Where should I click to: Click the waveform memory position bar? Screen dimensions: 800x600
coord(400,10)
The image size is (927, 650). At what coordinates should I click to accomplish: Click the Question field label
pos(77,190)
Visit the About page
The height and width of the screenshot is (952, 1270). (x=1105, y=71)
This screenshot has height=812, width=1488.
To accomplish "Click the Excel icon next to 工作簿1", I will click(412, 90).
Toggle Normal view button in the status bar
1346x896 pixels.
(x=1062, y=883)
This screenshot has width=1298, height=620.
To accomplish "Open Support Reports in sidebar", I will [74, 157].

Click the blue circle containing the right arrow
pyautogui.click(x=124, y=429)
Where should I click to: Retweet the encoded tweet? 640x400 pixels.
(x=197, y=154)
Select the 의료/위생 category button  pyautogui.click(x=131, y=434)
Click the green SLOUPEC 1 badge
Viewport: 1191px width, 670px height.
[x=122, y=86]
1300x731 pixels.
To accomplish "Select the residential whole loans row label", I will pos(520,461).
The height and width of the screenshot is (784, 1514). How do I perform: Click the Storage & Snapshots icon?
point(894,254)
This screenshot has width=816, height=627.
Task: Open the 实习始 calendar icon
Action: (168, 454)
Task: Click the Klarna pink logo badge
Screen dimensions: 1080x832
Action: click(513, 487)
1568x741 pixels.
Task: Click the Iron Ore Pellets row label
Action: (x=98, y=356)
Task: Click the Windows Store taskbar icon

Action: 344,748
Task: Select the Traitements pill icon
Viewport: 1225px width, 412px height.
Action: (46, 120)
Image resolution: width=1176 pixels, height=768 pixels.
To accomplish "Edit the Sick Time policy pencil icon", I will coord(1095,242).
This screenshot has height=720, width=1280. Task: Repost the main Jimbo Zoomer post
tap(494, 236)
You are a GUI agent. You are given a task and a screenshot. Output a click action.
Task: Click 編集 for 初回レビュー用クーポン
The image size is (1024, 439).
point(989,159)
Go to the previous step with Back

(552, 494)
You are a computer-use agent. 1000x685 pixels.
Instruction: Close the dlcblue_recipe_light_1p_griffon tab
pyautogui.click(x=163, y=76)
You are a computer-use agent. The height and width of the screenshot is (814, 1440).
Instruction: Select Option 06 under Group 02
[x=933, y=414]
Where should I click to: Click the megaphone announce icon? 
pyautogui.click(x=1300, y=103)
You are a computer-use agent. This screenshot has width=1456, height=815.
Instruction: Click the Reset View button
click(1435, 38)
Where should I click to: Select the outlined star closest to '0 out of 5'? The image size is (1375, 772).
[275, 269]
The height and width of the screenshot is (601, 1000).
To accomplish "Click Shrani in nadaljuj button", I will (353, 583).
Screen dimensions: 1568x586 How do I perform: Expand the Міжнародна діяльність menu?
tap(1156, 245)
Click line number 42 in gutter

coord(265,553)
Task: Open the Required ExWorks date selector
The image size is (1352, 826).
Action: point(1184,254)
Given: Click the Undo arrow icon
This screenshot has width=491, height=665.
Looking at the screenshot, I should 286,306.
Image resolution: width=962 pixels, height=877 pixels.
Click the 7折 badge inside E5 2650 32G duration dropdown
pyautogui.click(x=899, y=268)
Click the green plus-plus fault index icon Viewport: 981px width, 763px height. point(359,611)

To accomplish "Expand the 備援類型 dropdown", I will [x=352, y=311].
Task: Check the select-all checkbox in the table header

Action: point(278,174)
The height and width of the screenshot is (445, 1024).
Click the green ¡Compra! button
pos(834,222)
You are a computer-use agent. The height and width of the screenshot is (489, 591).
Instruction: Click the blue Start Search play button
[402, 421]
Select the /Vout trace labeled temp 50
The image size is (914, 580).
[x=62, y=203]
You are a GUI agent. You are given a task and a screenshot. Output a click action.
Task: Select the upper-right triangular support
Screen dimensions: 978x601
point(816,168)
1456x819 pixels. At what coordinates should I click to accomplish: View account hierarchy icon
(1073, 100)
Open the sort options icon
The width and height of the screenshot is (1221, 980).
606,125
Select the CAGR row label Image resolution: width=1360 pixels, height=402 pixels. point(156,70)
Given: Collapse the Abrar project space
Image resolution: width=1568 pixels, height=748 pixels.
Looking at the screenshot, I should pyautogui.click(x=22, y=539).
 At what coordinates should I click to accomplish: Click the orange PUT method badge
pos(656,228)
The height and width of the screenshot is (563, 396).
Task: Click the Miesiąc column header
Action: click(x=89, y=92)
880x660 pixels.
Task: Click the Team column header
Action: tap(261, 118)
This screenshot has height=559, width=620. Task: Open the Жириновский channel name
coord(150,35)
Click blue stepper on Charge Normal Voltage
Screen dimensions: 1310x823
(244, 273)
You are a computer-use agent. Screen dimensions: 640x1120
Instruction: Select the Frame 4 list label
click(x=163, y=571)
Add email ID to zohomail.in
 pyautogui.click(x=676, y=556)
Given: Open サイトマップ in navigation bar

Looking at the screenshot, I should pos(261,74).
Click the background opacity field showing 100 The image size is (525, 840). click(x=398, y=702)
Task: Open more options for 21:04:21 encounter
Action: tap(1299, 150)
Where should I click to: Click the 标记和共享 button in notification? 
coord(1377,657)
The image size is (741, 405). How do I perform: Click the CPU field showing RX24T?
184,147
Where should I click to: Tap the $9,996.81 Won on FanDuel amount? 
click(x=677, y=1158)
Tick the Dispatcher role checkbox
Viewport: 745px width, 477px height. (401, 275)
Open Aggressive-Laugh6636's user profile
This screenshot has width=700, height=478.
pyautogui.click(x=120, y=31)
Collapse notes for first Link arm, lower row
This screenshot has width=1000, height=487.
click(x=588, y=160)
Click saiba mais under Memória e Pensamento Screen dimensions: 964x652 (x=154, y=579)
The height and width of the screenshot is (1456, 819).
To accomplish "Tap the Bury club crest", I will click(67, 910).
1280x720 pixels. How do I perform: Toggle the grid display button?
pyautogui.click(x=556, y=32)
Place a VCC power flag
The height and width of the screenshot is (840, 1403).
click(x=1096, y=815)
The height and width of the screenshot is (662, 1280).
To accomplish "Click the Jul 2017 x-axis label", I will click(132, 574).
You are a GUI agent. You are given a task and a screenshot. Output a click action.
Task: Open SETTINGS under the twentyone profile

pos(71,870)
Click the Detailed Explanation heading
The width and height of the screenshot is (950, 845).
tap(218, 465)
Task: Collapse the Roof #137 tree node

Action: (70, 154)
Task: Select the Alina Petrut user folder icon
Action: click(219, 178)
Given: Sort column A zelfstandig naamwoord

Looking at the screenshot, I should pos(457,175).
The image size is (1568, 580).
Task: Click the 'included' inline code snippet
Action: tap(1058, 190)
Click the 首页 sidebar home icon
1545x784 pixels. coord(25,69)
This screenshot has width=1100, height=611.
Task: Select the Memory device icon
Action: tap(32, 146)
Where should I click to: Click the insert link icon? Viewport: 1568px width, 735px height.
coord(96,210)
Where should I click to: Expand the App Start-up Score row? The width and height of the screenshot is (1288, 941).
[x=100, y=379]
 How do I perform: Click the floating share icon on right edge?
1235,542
──────────────────────────────
• [Given instruction]:
Return all of the material above verbatim, reproducing every line in its original order and form.

• [Answer to this problem]:
Where should I click to: Click the waveform memory position bar? Screen dimensions: 800x600
coord(400,10)
The image size is (927, 650). At what coordinates should I click to accomplish: Click the Question field label
pos(77,190)
Visit the About page
The height and width of the screenshot is (952, 1270). (x=1105, y=71)
This screenshot has height=812, width=1488.
To accomplish "Click the Excel icon next to 工作簿1", I will click(412, 90).
Toggle Normal view button in the status bar
1346x896 pixels.
(x=1062, y=883)
This screenshot has width=1298, height=620.
To accomplish "Open Support Reports in sidebar", I will [74, 157].

Click the blue circle containing the right arrow
pyautogui.click(x=124, y=429)
Where should I click to: Retweet the encoded tweet? 640x400 pixels.
(x=197, y=154)
Select the 의료/위생 category button  pyautogui.click(x=131, y=434)
Click the green SLOUPEC 1 badge
Viewport: 1191px width, 670px height.
[x=122, y=86]
1300x731 pixels.
To accomplish "Select the residential whole loans row label", I will pos(520,461).
The height and width of the screenshot is (784, 1514). How do I perform: Click the Storage & Snapshots icon?
point(894,254)
This screenshot has width=816, height=627.
Task: Open the 实习始 calendar icon
Action: (168, 454)
Task: Click the Klarna pink logo badge
Screen dimensions: 1080x832
Action: click(513, 487)
1568x741 pixels.
Task: Click the Iron Ore Pellets row label
Action: (x=98, y=356)
Task: Click the Windows Store taskbar icon

Action: 344,748
Task: Select the Traitements pill icon
Viewport: 1225px width, 412px height.
Action: (46, 120)
Image resolution: width=1176 pixels, height=768 pixels.
To accomplish "Edit the Sick Time policy pencil icon", I will coord(1095,242).
This screenshot has height=720, width=1280. Task: Repost the main Jimbo Zoomer post
tap(494, 236)
You are a GUI agent. You are given a task and a screenshot. Output a click action.
Task: Click 編集 for 初回レビュー用クーポン
The image size is (1024, 439).
point(989,159)
Go to the previous step with Back

(552, 494)
You are a computer-use agent. 1000x685 pixels.
Instruction: Close the dlcblue_recipe_light_1p_griffon tab
pyautogui.click(x=163, y=76)
You are a computer-use agent. The height and width of the screenshot is (814, 1440).
Instruction: Select Option 06 under Group 02
[x=933, y=414]
Where should I click to: Click the megaphone announce icon? 
pyautogui.click(x=1300, y=103)
You are a computer-use agent. This screenshot has width=1456, height=815.
Instruction: Click the Reset View button
click(1435, 38)
Where should I click to: Select the outlined star closest to '0 out of 5'? The image size is (1375, 772).
[275, 269]
The height and width of the screenshot is (601, 1000).
To accomplish "Click Shrani in nadaljuj button", I will (353, 583).
Screen dimensions: 1568x586 How do I perform: Expand the Міжнародна діяльність menu?
tap(1156, 245)
Click line number 42 in gutter

coord(265,553)
Task: Open the Required ExWorks date selector
The image size is (1352, 826).
Action: point(1184,254)
Given: Click the Undo arrow icon
This screenshot has width=491, height=665.
Looking at the screenshot, I should 286,306.
Image resolution: width=962 pixels, height=877 pixels.
Click the 7折 badge inside E5 2650 32G duration dropdown
pyautogui.click(x=899, y=268)
Click the green plus-plus fault index icon Viewport: 981px width, 763px height. point(359,611)

To accomplish "Expand the 備援類型 dropdown", I will [x=352, y=311].
Task: Check the select-all checkbox in the table header

Action: point(278,174)
The height and width of the screenshot is (445, 1024).
Click the green ¡Compra! button
pos(834,222)
You are a computer-use agent. The height and width of the screenshot is (489, 591).
Instruction: Click the blue Start Search play button
[402, 421]
Select the /Vout trace labeled temp 50
The image size is (914, 580).
[x=62, y=203]
You are a GUI agent. You are given a task and a screenshot. Output a click action.
Task: Select the upper-right triangular support
Screen dimensions: 978x601
point(816,168)
1456x819 pixels. At what coordinates should I click to accomplish: View account hierarchy icon
(1073, 100)
Open the sort options icon
The width and height of the screenshot is (1221, 980).
606,125
Select the CAGR row label Image resolution: width=1360 pixels, height=402 pixels. point(156,70)
Given: Collapse the Abrar project space
Image resolution: width=1568 pixels, height=748 pixels.
Looking at the screenshot, I should pyautogui.click(x=22, y=539).
 At what coordinates should I click to accomplish: Click the orange PUT method badge
pos(656,228)
The height and width of the screenshot is (563, 396).
Task: Click the Miesiąc column header
Action: click(x=89, y=92)
880x660 pixels.
Task: Click the Team column header
Action: tap(261, 118)
This screenshot has height=559, width=620. Task: Open the Жириновский channel name
coord(150,35)
Click blue stepper on Charge Normal Voltage
Screen dimensions: 1310x823
(244, 273)
You are a computer-use agent. Screen dimensions: 640x1120
Instruction: Select the Frame 4 list label
click(x=163, y=571)
Add email ID to zohomail.in
 pyautogui.click(x=676, y=556)
Given: Open サイトマップ in navigation bar

Looking at the screenshot, I should pos(261,74).
Click the background opacity field showing 100 The image size is (525, 840). click(x=398, y=702)
Task: Open more options for 21:04:21 encounter
Action: tap(1299, 150)
Where should I click to: Click the 标记和共享 button in notification? 
coord(1377,657)
The image size is (741, 405). How do I perform: Click the CPU field showing RX24T?
184,147
Where should I click to: Tap the $9,996.81 Won on FanDuel amount? 
click(x=677, y=1158)
Tick the Dispatcher role checkbox
Viewport: 745px width, 477px height. (401, 275)
Open Aggressive-Laugh6636's user profile
This screenshot has width=700, height=478.
pyautogui.click(x=120, y=31)
Collapse notes for first Link arm, lower row
This screenshot has width=1000, height=487.
click(x=588, y=160)
Click saiba mais under Memória e Pensamento Screen dimensions: 964x652 (x=154, y=579)
The height and width of the screenshot is (1456, 819).
To accomplish "Tap the Bury club crest", I will click(67, 910).
1280x720 pixels. How do I perform: Toggle the grid display button?
pyautogui.click(x=556, y=32)
Place a VCC power flag
The height and width of the screenshot is (840, 1403).
click(x=1096, y=815)
The height and width of the screenshot is (662, 1280).
To accomplish "Click the Jul 2017 x-axis label", I will click(132, 574).
You are a GUI agent. You are given a task and a screenshot. Output a click action.
Task: Open SETTINGS under the twentyone profile

pos(71,870)
Click the Detailed Explanation heading
The width and height of the screenshot is (950, 845).
tap(218, 465)
Task: Collapse the Roof #137 tree node

Action: (70, 154)
Task: Select the Alina Petrut user folder icon
Action: click(219, 178)
Given: Sort column A zelfstandig naamwoord

Looking at the screenshot, I should pos(457,175).
The image size is (1568, 580).
Task: Click the 'included' inline code snippet
Action: tap(1058, 190)
Click the 首页 sidebar home icon
1545x784 pixels. coord(25,69)
This screenshot has width=1100, height=611.
Task: Select the Memory device icon
Action: tap(32, 146)
Where should I click to: Click the insert link icon? Viewport: 1568px width, 735px height.
coord(96,210)
Where should I click to: Expand the App Start-up Score row? The width and height of the screenshot is (1288, 941).
[x=100, y=379]
 How do I perform: Click the floating share icon on right edge?
1235,542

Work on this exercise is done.